London's Metropolitan Police will keep using a Palantir-built AI system to flag potential officer misconduct for another twelve months, even though Mayor Sadiq Khan personally killed the long-term contract that would have made it permanent. The episode is being read in some quarters as a mayoral climb-down. The more telling story is procurement governance: killing a sole-source award does not, on its own, displace the vendor already inside the system. It just changes the rules of the competition the vendor is now sitting in.
The extension was approved by the Mayor's Office for Policing and Crime, Mopac, weeks after Khan's office ruled that the original procurement amounted to a 'clear and serious breach' of the rules because the force had 'seriously considered only one supplier' on a path toward a roughly £50m long-term deal (the Guardian, 24 June 2026). Palantir is a US data-mining and intelligence-software company best known for work in military and intelligence contexts; here it has been operating inside the UK's largest police force on a system the Met publicly calls the 'Customer Service Engine.'
That public name obscures what the tool actually does. The Customer Service Engine pulls together officer data the force says it already lawfully holds and surfaces patterns the Met claims could indicate 'potential standards, welfare or cultural concerns' (Metropolitan Police news release on the CSE extension). Assistant Commissioner Rachel Williams, defending the pilot on the record, framed it as misconduct and welfare work and a tool for restoring public confidence in a force under a multi-year 'New Met for London' improvement plan. Civil-liberties writers argue the same system is a Palantir foothold that survives the procurement rebuke by other means (The Nerve on the CSE extension).

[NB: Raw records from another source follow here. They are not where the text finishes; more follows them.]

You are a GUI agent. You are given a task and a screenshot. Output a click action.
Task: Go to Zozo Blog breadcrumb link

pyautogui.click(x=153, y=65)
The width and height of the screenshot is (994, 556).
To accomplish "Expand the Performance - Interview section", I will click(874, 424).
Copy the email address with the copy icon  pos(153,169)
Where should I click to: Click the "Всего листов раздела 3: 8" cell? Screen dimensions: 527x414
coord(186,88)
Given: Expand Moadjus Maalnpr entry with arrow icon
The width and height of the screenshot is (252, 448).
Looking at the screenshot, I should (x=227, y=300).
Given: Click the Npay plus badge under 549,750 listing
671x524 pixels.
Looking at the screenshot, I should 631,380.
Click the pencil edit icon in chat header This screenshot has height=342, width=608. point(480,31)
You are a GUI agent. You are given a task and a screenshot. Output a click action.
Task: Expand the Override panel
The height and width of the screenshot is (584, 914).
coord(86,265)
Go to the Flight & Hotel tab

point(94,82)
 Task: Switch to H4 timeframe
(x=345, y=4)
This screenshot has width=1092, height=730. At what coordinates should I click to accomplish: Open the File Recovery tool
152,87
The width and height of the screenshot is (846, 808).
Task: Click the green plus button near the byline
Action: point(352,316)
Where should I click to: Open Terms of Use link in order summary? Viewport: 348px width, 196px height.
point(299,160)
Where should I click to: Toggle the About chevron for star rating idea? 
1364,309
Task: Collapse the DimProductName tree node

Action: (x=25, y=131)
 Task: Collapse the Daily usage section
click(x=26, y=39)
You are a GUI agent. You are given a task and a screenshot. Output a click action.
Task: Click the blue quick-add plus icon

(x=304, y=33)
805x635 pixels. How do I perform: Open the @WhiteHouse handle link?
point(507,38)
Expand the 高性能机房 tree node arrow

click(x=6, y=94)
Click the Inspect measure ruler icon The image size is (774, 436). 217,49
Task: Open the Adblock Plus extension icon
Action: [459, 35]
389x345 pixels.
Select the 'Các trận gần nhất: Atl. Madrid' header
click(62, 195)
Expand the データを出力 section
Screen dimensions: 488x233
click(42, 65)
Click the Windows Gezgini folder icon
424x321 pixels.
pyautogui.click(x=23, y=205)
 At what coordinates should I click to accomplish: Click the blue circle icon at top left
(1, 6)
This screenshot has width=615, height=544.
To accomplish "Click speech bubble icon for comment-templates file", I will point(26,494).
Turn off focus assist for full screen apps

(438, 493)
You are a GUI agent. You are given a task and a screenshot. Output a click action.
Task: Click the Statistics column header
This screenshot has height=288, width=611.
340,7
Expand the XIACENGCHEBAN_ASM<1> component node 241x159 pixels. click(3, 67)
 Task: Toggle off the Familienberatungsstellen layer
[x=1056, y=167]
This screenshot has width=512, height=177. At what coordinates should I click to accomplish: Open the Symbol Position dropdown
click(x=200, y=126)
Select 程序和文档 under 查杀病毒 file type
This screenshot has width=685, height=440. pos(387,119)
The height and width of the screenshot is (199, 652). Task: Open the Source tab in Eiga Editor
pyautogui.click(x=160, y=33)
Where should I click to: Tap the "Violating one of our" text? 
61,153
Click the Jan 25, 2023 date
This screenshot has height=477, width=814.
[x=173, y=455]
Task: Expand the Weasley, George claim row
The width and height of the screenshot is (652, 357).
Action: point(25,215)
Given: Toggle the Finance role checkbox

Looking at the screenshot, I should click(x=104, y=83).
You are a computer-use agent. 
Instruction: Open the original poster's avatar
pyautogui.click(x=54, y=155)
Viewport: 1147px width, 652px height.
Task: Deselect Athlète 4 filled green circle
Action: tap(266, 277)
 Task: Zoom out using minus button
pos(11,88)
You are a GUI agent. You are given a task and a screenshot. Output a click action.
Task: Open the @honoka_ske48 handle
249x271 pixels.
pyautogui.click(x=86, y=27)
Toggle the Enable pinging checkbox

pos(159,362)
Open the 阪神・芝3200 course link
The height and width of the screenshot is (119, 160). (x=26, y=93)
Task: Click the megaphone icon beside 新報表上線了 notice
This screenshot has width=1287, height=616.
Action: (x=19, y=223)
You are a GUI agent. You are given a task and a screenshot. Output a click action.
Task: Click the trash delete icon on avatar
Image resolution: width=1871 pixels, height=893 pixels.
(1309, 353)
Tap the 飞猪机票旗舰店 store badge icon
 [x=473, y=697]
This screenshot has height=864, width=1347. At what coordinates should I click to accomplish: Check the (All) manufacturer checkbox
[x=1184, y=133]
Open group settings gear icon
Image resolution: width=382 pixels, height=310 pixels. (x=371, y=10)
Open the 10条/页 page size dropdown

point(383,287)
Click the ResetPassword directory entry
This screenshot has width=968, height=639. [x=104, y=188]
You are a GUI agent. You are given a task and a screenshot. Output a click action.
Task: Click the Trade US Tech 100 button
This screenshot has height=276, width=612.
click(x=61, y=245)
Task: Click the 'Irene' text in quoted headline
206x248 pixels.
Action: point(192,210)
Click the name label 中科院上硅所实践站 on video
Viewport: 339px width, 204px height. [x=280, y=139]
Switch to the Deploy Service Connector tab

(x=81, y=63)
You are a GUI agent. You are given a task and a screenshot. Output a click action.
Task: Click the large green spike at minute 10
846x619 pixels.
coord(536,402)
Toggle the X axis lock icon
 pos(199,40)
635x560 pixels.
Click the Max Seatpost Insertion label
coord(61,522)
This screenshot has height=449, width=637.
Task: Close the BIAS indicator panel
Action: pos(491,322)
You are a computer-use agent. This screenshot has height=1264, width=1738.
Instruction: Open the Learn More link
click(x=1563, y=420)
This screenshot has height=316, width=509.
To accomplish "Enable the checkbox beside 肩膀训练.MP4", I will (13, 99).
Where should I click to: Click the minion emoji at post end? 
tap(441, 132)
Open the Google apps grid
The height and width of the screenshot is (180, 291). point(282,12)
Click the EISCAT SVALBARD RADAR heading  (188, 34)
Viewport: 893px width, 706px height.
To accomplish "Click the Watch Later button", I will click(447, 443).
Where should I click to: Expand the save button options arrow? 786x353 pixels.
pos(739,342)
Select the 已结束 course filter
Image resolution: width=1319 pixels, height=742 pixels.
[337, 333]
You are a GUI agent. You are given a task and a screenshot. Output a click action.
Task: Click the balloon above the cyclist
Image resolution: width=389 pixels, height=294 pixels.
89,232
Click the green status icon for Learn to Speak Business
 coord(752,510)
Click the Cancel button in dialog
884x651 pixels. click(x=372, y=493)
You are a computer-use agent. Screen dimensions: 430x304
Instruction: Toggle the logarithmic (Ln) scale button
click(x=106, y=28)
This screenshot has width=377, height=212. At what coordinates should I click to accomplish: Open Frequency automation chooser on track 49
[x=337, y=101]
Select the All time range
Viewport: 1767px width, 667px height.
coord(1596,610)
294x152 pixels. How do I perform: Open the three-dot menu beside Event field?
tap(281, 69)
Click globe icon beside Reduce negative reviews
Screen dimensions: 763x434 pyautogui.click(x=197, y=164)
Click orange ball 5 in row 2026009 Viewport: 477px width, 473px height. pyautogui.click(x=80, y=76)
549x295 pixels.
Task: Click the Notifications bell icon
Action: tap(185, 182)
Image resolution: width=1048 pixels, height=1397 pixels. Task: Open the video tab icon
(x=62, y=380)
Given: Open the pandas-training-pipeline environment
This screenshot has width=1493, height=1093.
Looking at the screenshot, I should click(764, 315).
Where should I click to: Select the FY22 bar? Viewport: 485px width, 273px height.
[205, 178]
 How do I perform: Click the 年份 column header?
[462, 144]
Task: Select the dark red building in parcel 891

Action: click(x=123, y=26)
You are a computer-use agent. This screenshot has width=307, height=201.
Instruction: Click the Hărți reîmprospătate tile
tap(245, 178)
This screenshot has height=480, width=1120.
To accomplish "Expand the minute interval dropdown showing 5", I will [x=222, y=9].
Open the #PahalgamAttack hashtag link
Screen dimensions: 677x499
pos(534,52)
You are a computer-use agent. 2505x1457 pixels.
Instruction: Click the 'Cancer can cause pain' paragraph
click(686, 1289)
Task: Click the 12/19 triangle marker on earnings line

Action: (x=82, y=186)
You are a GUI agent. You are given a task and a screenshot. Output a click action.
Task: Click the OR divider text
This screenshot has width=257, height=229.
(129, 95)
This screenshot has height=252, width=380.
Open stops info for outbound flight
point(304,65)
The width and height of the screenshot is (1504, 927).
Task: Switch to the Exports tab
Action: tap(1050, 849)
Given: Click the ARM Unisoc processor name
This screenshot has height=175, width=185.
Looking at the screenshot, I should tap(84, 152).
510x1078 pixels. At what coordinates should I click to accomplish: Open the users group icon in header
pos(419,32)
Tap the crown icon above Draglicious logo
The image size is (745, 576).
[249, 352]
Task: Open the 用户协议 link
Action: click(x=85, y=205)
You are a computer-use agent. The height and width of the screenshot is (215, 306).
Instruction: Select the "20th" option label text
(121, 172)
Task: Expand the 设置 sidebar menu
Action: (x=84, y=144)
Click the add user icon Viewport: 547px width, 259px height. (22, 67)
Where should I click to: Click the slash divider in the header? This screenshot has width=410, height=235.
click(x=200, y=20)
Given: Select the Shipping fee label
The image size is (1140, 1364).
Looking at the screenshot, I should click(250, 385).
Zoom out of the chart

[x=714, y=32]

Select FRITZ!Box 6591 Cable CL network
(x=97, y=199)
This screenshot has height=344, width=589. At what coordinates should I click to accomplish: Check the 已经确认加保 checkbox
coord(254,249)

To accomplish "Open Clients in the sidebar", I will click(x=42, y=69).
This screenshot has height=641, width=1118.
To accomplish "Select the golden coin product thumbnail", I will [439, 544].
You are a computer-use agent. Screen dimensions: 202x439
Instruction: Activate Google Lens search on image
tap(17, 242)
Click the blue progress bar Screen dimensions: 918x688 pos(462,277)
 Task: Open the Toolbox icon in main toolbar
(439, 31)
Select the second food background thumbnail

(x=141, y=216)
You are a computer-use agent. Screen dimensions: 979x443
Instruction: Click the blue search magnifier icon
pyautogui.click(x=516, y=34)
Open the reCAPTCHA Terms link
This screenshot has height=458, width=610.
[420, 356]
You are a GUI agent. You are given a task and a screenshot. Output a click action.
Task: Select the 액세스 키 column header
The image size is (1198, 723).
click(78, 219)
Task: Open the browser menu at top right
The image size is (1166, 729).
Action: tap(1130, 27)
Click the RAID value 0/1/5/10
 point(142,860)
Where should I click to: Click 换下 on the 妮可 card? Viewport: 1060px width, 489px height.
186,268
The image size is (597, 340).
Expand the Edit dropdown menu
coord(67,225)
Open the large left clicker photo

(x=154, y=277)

The mayor's intervention was real, and unusually pointed. City Hall found not just a flawed process but a process that had drifted toward one supplier on what would have been a multi-year award near £50m, and the BBC reported the block as a discrete decision by the mayor before the extension was granted (BBC News on the blocked Met Police contract). After the block, the Met posted a roughly £300m technology shopping list, with the deputymayor instructing that any new procurement be 'open to a wide range of potential suppliers' (The Register on the Met's £300m tech shopping list).
Palantir did not accept the block quietly. The company's lawyers wrote to Mopac signalling an intent to challenge the mayor's decision in court, as reported by the Times and carried in the Guardian's coverage. That legal posture, sitting alongside a renewed tender the company is now bidding into as the incumbent operator, is what makes the next twelve months structurally different from the past year.
The competitive question is straightforward. The mayor's intervention removed the sole-source path. It did not remove the operator. During a competitive procurement, the vendor already running the system benefits from accumulated data integrations, internal training, and the cost asymmetry of replacing a live platform mid-pilot. None of that is illegal, and the Met has every right to extend a working tool while it lawfully re-runs the competition. But it does mean the rebid is not symmetric, and the most consequential decision about Palantir's long-term role inside the Met may be made before the new tender is even published.
The unresolved public-interest question is oversight during the extension itself. Mopac has approved continued use of an AI tool to triage officer data, but neither Mopac nor the Met has, on this record, set out a published audit regime for that use over the next twelve months. The force is being asked to police itself, with vendor-supplied software, while a procurement the mayor's office found to be in breach is re-run. That is the part of the story worth watching: not whether Palantir wins the new competition, but what independent scrutiny applies to its tool while the competition is live.